I let out a slow breath. Thinking about one of the homework assignments my therapist gave me. Talk to the people in my life I’m afraid to. Alex was number two on the list and this weekend we were going to sit and drink our faces off while I told her what happened in St. Petersberg. Eliza was number four. I had a trip at the end of the month to Midvale where I would spend the weekend with her. And Lena was number one. I clenched my jaw, I had to do something. I couldn’t keep Lena in a bottle on the shelf, never to be touched. “Next Tuesday, can we grab a cup of coffee? Talk about the magazine and stuff.” Stuff? You’re an award winning journalist and all you can come up with is stuff? Jesus, Kara.

Lena met my eyes, and I could see her heart race in her neck. “I believe I’m free for most of the morning. I do have a late night flight out to London that night.” She pulled up her phone.

“If you’re busy, it can wait.” I pushed up my glasses.

“All set. All of my morning meetings have been cancelled.” Lena palmed her phone. “Shall we meet at the Last Drop, say ten?”

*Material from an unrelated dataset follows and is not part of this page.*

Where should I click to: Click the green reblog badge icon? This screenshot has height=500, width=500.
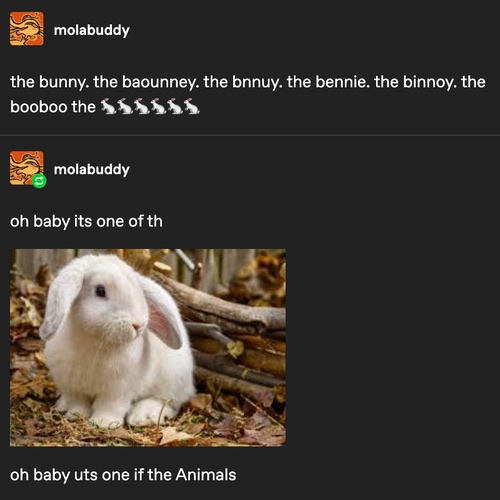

I couldn’t hold back the smile at her controlled eagerness. “Ten is perfect.” I sucked in a breath, about to apologize for my garbage behavior when Eve walked in.

“Ms. Luthor? Ms. Grant would like to speak with you before you leave.”

Lena nodded. “I’ll be there in a minute.” She turned to look at me, a heavy silence falling between us. “Oh, here.” She dug in her bag, pulling out a pen and scribbled on the back of her business card. “This is my phone number.” She handed it over to me. “In case you’ll be late, or something comes up.”

I grabbed it, my heart lurching when my fingertip brushed against hers. “Thanks. I’m sure I could’ve badgered Alex for it.” I absently ran my thumb over her handwriting. A distant memory of her writing her phone number on the back of a coaster, rushing forth. I tugged at my collar, wondering when it suddenly became so hot in the room.

Thankfully, Lena was the more professional one. “Well, now you won’t have to bother Alex and have her question you why in the world would you dare want my phone number.” She grinned, her cheeks still pink. “Excuse me, I should see Cat before she sends the hounds in on me.” She whispered a polite goodbye and left me standing in the empty room, holding onto a stupid business card like it was her heart.

“Shit.” I tucked the card in my pocket as my carousel of emotions decided to stop on one. The one being how much I still felt for Lena.

I shook my head as I walked back to my office.

The fancy packet with the Draiotch logo, sat in the middle of my desk. I groaned looking at it, sitting behind the desk as I reached for it. I tore open the top and shook out the contents. I was ready to write a firmly worded email to whoever that I wasn’t taking on the role of Editor in Chief, or lead whatever.

Instead, a thin piece of paper slipped across my desk with more of Lena’s handwriting on it.

              Choose what you want to write. Choose how you want to write it, Kara. You don’t need a title or a path set ahead for you. Write like you’ve always wanted, write like I know you can. It’s time someone gave you the freedom you’ve always searched for. You will have no hard guidelines and will have free rein on topics and research. The editorial team is at your disposal to assist, not change your articles.

              If you’d like a title, Eve has a list you can choose from. But I’ve always preferred Kara Danvers, journalist.

             

I set the piece of paper down on the desk and spun to face the windows. “Shit.” I let out a huge breath, rubbing at my forehead.

Lena was making it very hard to hate her.